▶ **Problem details**
Copy out everything from the start of the records down to the line that contains "Looking at the image, I should click on (378, 46).", leaving out the pictures.

────────────────

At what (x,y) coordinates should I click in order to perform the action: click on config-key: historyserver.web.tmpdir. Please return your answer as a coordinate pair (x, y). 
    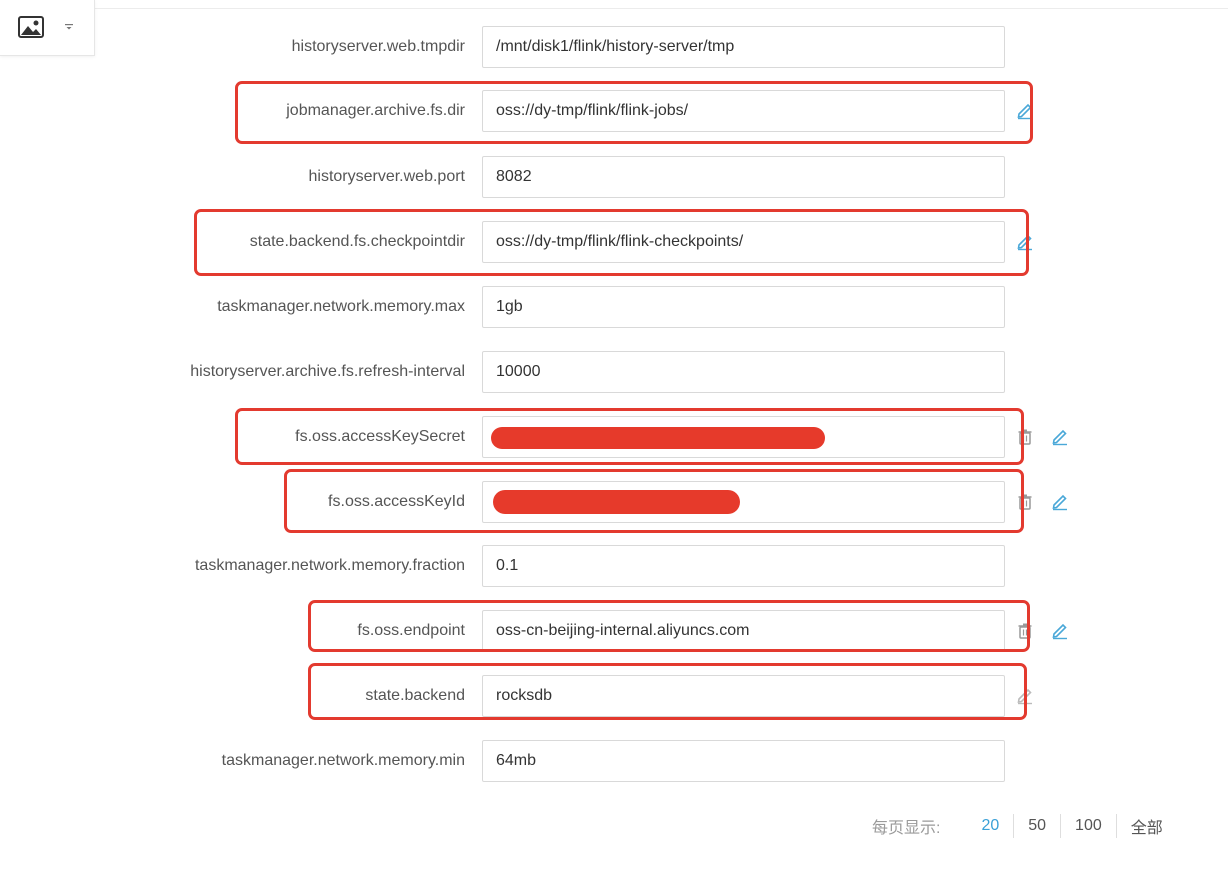
    Looking at the image, I should click on (378, 46).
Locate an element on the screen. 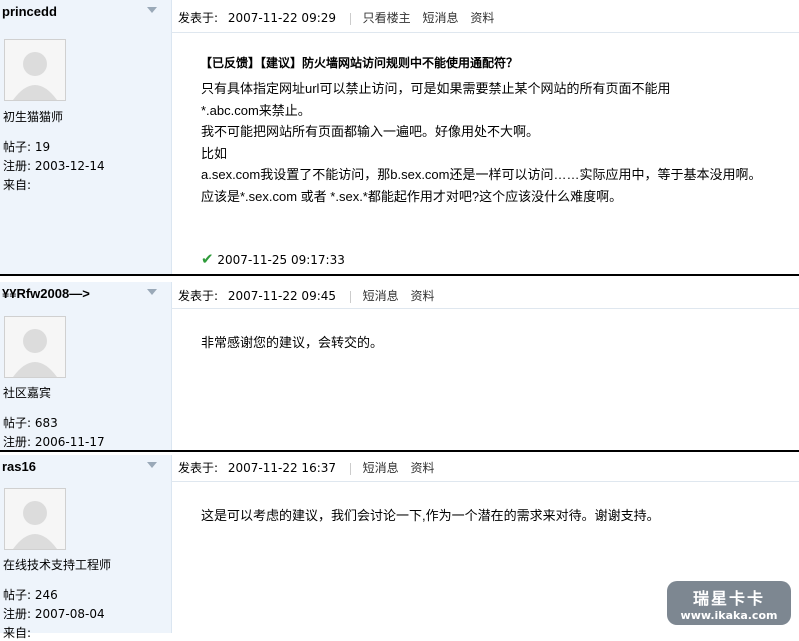  post-header: 发表于: 2007-11-22 09:29 只看楼主 短消息 资料 is located at coordinates (485, 16).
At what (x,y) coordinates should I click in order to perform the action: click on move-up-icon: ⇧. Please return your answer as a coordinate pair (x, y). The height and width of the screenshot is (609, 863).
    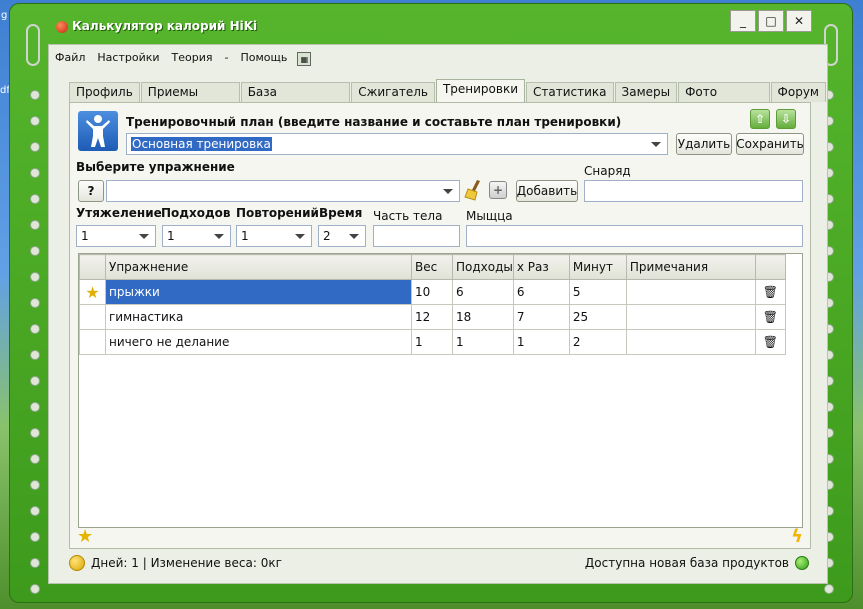
    Looking at the image, I should click on (760, 119).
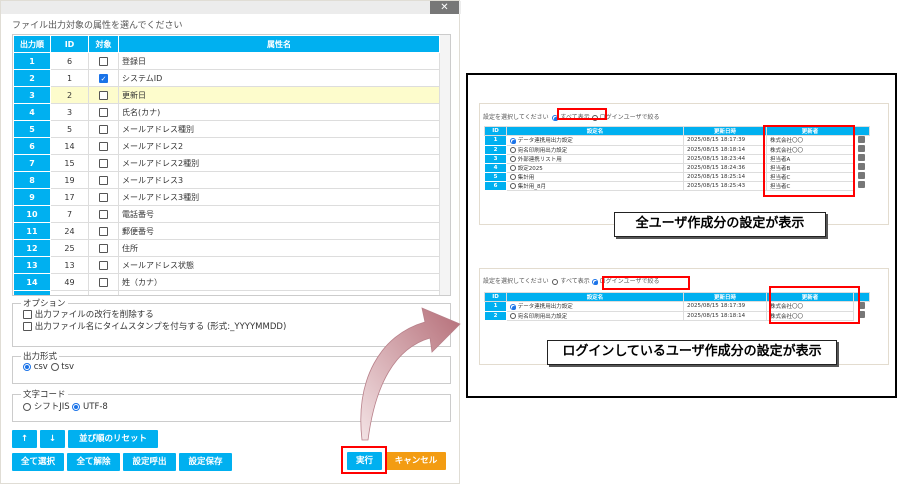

────────────────

▶ **Output of the task**
At what (x,y) coordinates should I click in order to perform the action: click on config-key: historyserver.web.tmpdir. Please return your answer as a coordinate pair (x, y). 
    Looking at the image, I should click on (378, 46).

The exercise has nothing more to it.